Es ist bekannt, dass die Terminkurvensignale von Tiberius ebenfalls hoch gewichtet werden. In diesem Falle halten wir das vermeintlich positive Signal inzwischen jedoch für irreführend, da der US-Markt im kommenden Marketingjahr (2009/10) einen deutlichen Überschuss aufweisen sollte, der die Terminkurve stark verflachen dürfte. Eine Netto-Long-Position wurde bis Ende Mai auch bei Weizen und Mais aufgebaut, aber längst nicht in der Größenordnung wie bei Sojabohnen. Die Mais- und Weizenpreise begannen schon zwei Wochen vor dem Ackerflächenbericht des USDA zu fallen. In dieser Zeit wurde bereits die Hälfte der spekulativen Netto-Long-Position bei beiden Getreiden wieder veräußert. Mit dem Bericht des USDA setzte sich an den Märkten kurzzeitig die Meinung durch, dass die Ackerflächenausweitung negativ für Mais und Weizen und neutral bis positiv für Sojabohnen sei. Dadurch verstärkte sich der Verkaufsdruck bei den ersten beiden Getreiden, während bei Sojabohnen zuletzt immer noch eine sehr hohe spekulative Netto-Long-Position gehalten wurde.

Open in new window

• In den nächsten Wochen dürfte sich dies ändern. Der Markt fokussiert sich unserer Ansicht nach viel zu stark auf das Thema der jetzt noch extrem knappen US-Stocks-to-Use-Ratio in Höhe von 3% (Tiberius Schätzung). Ausgeblendet wurde bisher weitgehend, dass im nächsten Marketingjahr 2009/10 lediglich der Sojabohnenmarkt in den USA und global einen deutlichen Überschuss aufweisen dürfte. Die durch Sonderfaktoren bedingte Mehrnachfrage nach US-Sojabohnen (chinesische Importe, Ernteausfälle in Argentinien) läuft bereits diesen Sommer aus. Mit der neuen Ernte (November-Kontrakt) werden reichlich Sojabohnen vorhanden sein. Die US-Stocks-to-Use-Ratio steigt nach unseren Schätzungen von 3,0% auf 11,6% an. Ganz anders dürfte sich hingegen die Tendenz bei Mais entwickeln, dessen US-Stocks-to-Use-Ratio aufgrund der im Energy Act verankerten stetig zunehmenden US-Ethanolnachfrage von 14,5% auf 13,4% sinken dürfte. Bei Weizen erwarten wir auf US-Ebene ebenfalls einen Rückgang der Stocks-to-Use-Ratio von 28,6% auf 25,4%.

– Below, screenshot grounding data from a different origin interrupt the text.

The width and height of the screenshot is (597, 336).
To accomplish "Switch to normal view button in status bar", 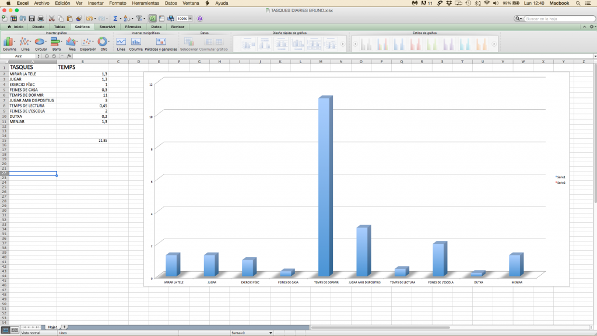I will [5, 330].
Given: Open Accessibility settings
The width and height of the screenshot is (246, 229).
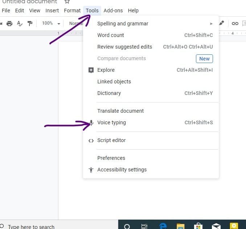Looking at the screenshot, I should click(122, 170).
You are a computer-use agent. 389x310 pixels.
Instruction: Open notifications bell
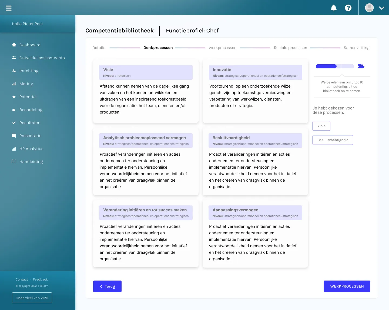pyautogui.click(x=334, y=8)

• In den monatlich veröffentlichten USDA-Berichten zur Einschätzung der globalen Angebots- und Nachfrageentwicklung im Agrarbereich (WASDE Reports) werden die preisinduzierten Substitutionseffekte immer erst sehr spät in die Schätzungen aufgenommen. Unter den Futtermitteln befindet sich Sojabohnenmehl gegenwärtig auf einem extrem hohen Preisniveau. Weizen- und Maispreise sind hingegen relativ zurückgeblieben. Verschiebungen hinsichtlich der Nachfrage dürften deshalb in den kommenden Monaten durch das USDA vorgenommen werden.

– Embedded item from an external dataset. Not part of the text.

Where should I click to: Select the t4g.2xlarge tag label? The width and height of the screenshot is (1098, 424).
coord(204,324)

Wir haben trotz der extremen Preisspreads Substitutionseffekte nur zu einem geringen Teil in unsere Schätzungen eingearbeitet. Als zusätzlicher negativer Faktor dürfte den Sojabohnenmarkt belasten, dass es sich bei den Ende Juni berichteten Anbauflächen nicht um das endgültige Resultat handelt. Dieser Bericht bezieht sich auf Befragungen von Bauern innerhalb der ersten beiden Juniwochen, als die Ausbringung des Saatgutes noch nicht abgeschlossen war. Ein verspäteter Verlauf der Saatgutausbringung bewirkt traditionell gegen Ende des Zeitfensters für Mais eine Verschiebung von Maisfläche zu Sojabohnen. Somit könnte die US-Ackerfläche für Sojabohnen letztendlich noch etwas höher als bisher eingestuft ausfallen.